このレポートをまとめた伊藤邦雄氏は、2014年には経済産業省の「『持続的成長への競争力とインセンティブ~企業と投資家の望ましい関係構築~』プロジェクト」の座長を務め、その最終報告書として「伊藤レポート」を2020年9月に「人材版伊藤レポート」を公表し、人的資本経営による価値創造の重要性を訴求していた。

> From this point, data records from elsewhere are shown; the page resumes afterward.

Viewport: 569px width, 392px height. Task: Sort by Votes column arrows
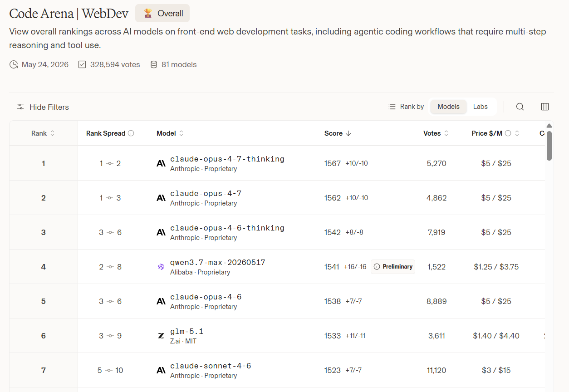(446, 133)
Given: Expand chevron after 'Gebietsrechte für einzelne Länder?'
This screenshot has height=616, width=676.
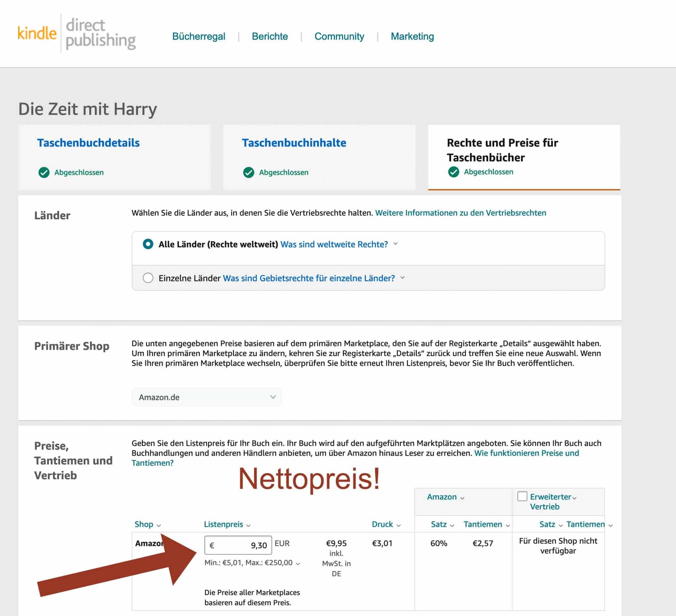Looking at the screenshot, I should pos(403,278).
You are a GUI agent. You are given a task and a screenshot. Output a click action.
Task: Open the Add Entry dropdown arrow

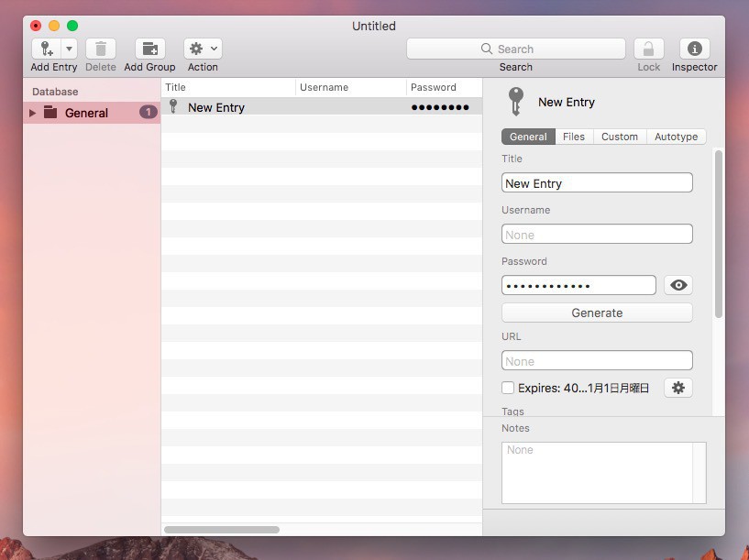pos(69,49)
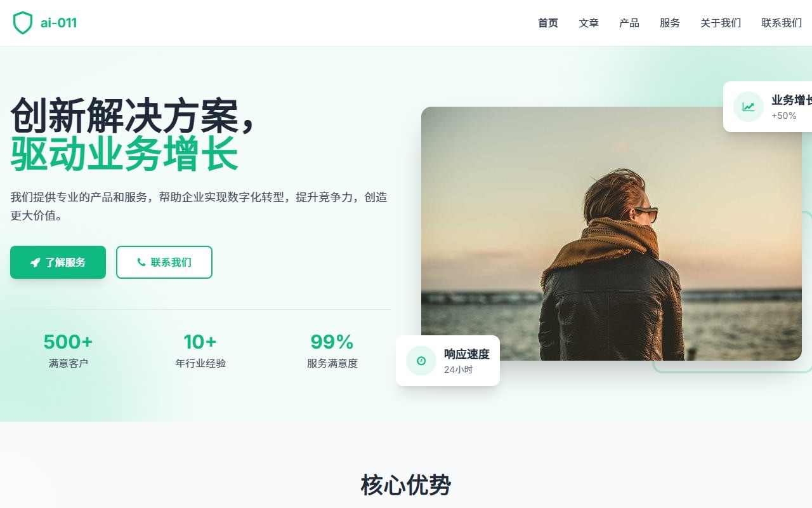Click the 99% 服务满意度 statistic
Screen dimensions: 812x508
(332, 351)
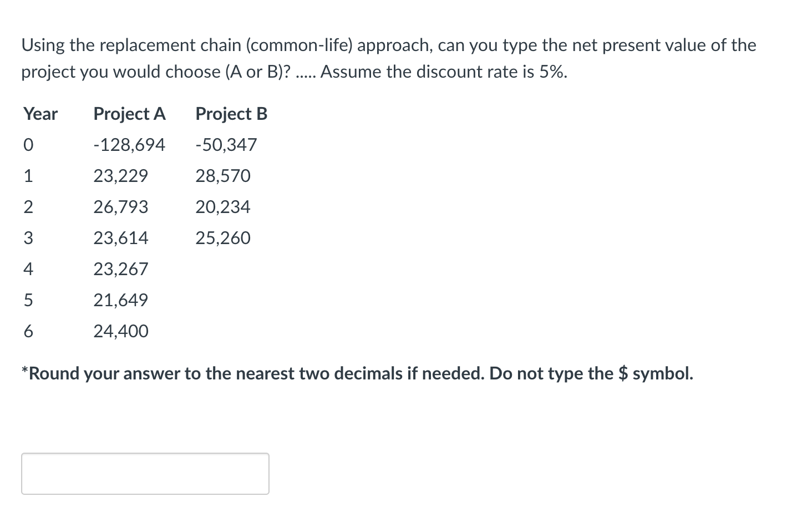Select the value 26,793 for year 2
The height and width of the screenshot is (527, 812).
121,207
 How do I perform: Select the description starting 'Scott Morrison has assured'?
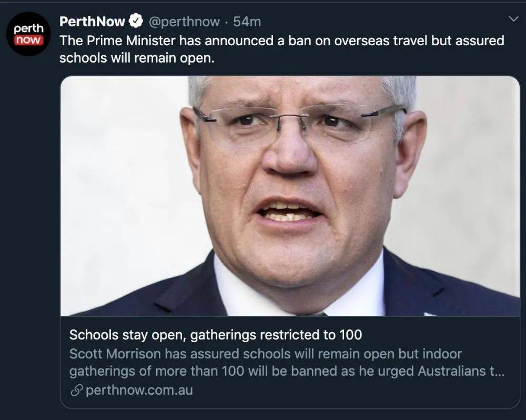287,363
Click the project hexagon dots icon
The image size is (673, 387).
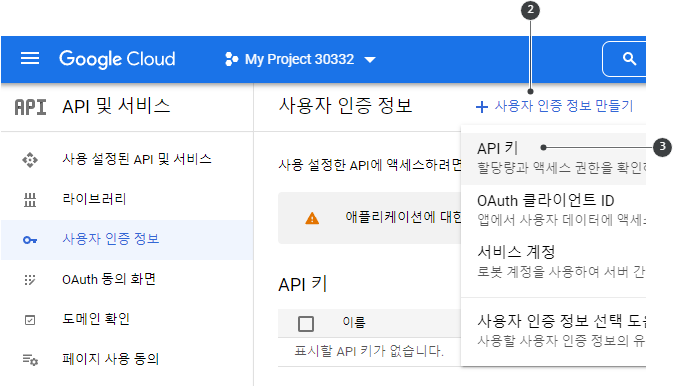pyautogui.click(x=231, y=59)

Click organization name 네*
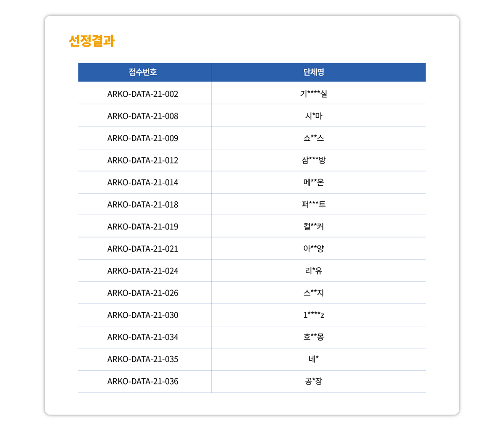point(314,359)
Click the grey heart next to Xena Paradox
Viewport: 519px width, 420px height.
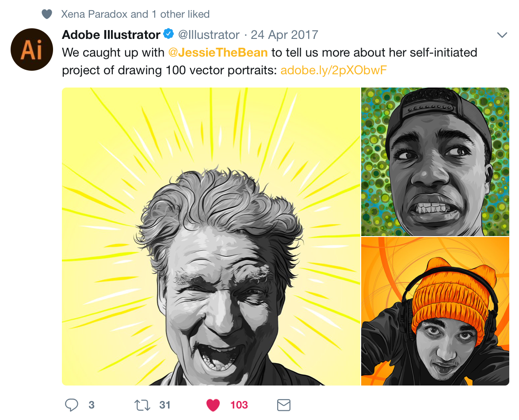coord(47,14)
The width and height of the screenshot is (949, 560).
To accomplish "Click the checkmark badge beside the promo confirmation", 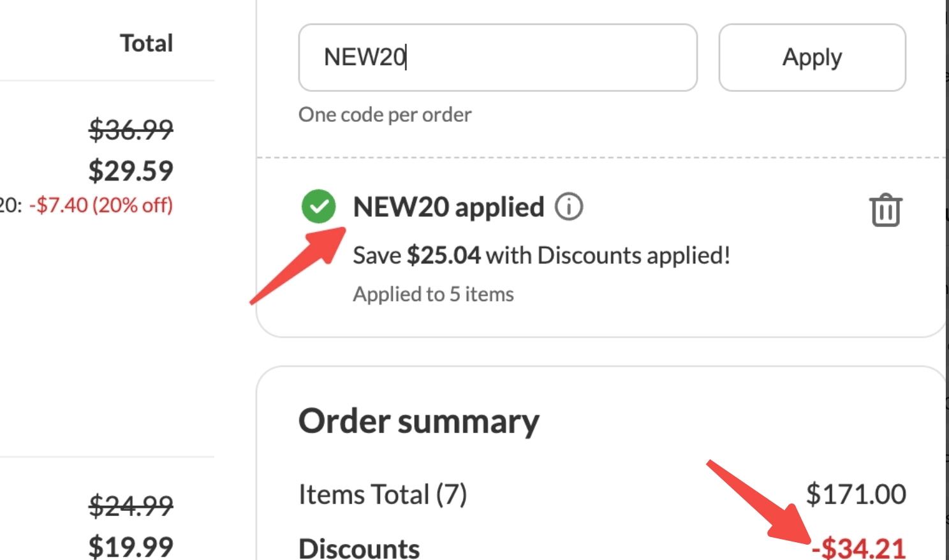I will pos(318,207).
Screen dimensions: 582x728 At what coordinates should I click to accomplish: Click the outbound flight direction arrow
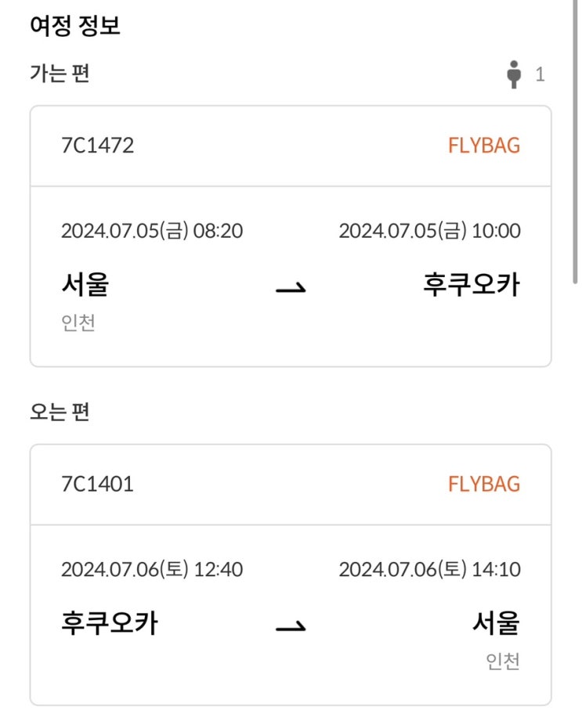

より具体的に人材版伊藤レポート2.0の内容に言及すると、以下の3つの視点、5つの共通要素を枠組みとして「実行に移すべき取り組み」や「その重要性」、「有効となる工夫」を示している。
・3つの視点(Perspectives)
視点1:経営戦略と人材戦略の連動
視点2:「As- is To be」ギャップの定量把握
視点3:企業文化への定着
・5つの共通要素(Common Factors)
要素1:動的な人材ポートフォリオ
要素2:知・経験のD&I(ダイバーシティ&インクルージョン)
要素3:リスキル・学び直し(デジタル、創造性等)
要素4:従業員エンゲージメント
要素5:時間や場所に捉われない働き方
これらの共通の要素に加え、自社の経営戦略上で重要な人材アジェンダについて「企業は経営戦略とのつながりを意識しながら、具体的な戦略やアクション、KPIを考えることが有効である」としている。
「人材版伊藤レポート2.0」検討の背景と狙い
現在の社会はデジタル化や脱炭素化、コロナ禍における人々の意識の変化など、経営環境が急速に変化している。そうした中で「人的資本経営」による経営戦略と人材戦略の連動が重要となってきた。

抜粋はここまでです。